Let $ \ G \ $ be a non-abelian subgroup of isometries in the plane $ \ \mathbb{R}^2 \ $ whose elements are all orientation-preserving . Prove that $ \ G \ $ contains a non-trivial translation .
Answer
Since the group $ \ G \ $ contains isometries with orientation -preserving , then
$ t_v \rho_\theta \in G $ , where $ \ t_v \ $ is translation and $ \ \rho_\theta \ $ is rotation about origin .
So if the rotation $ \ \rho_\theta \ $ be identity rotation , then
$ \rho_\theta= identity=I_\theta \ $ .
Then ,
$ t_v \circ I_\theta \in G \ \Rightarrow t_v \in G \ $.

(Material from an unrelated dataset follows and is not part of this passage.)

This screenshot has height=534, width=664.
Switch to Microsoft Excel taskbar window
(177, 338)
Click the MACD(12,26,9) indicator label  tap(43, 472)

Thus $ \ G \ $ contains non-trivial translation $ \ t_v \ $ .
Am I right ?
I need confirmation of my work .
It seems the following.
For each $\varphi\in\Bbb R$ put $A(\varphi)=\begin{pmatrix} \cos\varphi & \sin\varphi \\ -\sin\varphi & \cos\varphi \end{pmatrix}$. It is easy to check that $A(\varphi)^{-1}= A(-\varphi)$ and $A(\varphi)A(\psi)= A(\varphi+\psi)$ for each $\varphi, \psi\in\Bbb R$. For each orientation-preserving isometry $f$ of the plane $\Bbb R^2$ there exist an angle $\varphi(f)\in\Bbb R$ and a vector $a(f)\in\Bbb R^2$ such that $f(x)=A(\varphi(f)) x+a(f)$ for each $x\in\Bbb R^2$. It is easy to check that $ A(\varphi(fg))=A(\varphi(f))A(\varphi(g)) $ for each $f,g\in G$. Since the group $G$ is non-abelian, there exist elements $f,g\in G$ such that $fg\ne gf$. Put $h=f^{-1}g^{-1}fg\ne e$. Then $ A(\varphi(h))$ is the identity matrix, so $a(h)\ne 0$ and thus $h$ is the required translation.